The presence of stenosis in the subglottic region or close to the larynx, leaves the anesthesiologist with few options. In a non-urgent situation, the patient can be awakened and evaluated by an otolaryngologist for definitive treatment. If the surgical procedure is urgent, depending on the type and duration of the procedure, anesthesia can be continued via a mask while the patient is breathing spontaneously. In a situation where mask ventilation is undesirable, or becomes difficult, ventilation may have to be provided through other means. Various forms of jet ventilation have been used successfully for patients undergoing tracheal reconstruction for stenosis, including a long narrow catheter  and a small tracheal tube . Intermittent jets of oxygen at 50 psi via a 5-mm (ID) cuffed tracheal tube provide a pressure gradient sufficient to achieve an adequate flow rate across the stenosis to maintain adequate ventilation and oxygenation . Another alternative is to perform tracheostomy. The role of the newer airway adjuncts, laryngeal mask airway and the esophageal tracheal doublelumen airway (Combitube Registered Trademark; Sheridan Catheter Corporation, Argyle, NY), are not clear at this time in the management of subglottic stenosis.
In our patient, postponing the procedure to provide definitive treatment of the stenosis was not an option because of the rapidly growing tumor. Delivering anesthesia by face mask was undesirable because of the length of the procedure and the need for intermittent positive pressure ventilation and muscle relaxation. We might have been able to place a 4.5- or 5.0-mm (ID) tube through and beyond the stenosis. We chose not to insert such a small tube because of the marked increase in airway resistance, especially if the tube had been left in place, while the patient is breathing spontaneously in the early postanesthetic period. In addition, even with a small tube, postintubation laryngeal edema and airway obstruction can occur. The use of laryngeal mask airway or Combitube Registered Trademark was thought to be inappropriate since the patient was at risk for aspiration of gastric contents because of the esophageal reflux and the large abdominal mass.

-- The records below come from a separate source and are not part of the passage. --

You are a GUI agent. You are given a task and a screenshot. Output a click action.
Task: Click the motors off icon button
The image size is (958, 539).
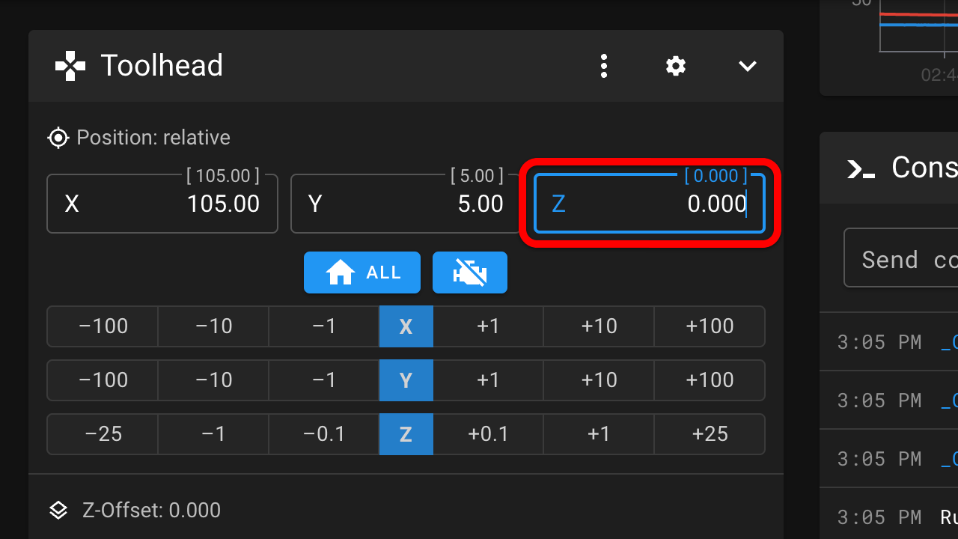tap(469, 272)
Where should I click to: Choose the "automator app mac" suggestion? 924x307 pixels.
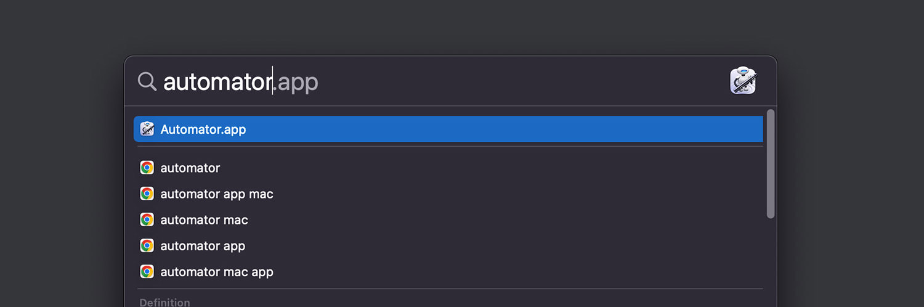(448, 194)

One of the methods of emergency management of obstructed airway in patients with diagnosed subglottic stenosis is dilation of the stenotic area under direct vision using rigid bronchoscopy and esophageal bougies . We used this method in our patient to facilitate intubation with an adequate-sized tracheal tube, thus avoiding the use of jet ventilation or tracheostomy. The airway resistance imposed by a 6.0-mm (ID) cuffed tracheal tube, which was placed after dilation, is substantially less than that of 4.5- or 5-mm (ID) tubes. The patient was breathing comfortably through the 6.0-mm (ID) tube until the trachea was extubated and the postoperative course was uneventful. This method of managing the patient with subglottic stenosis in an acute setting has not been reported previously and we believe that it should be considered as an option in selected patients.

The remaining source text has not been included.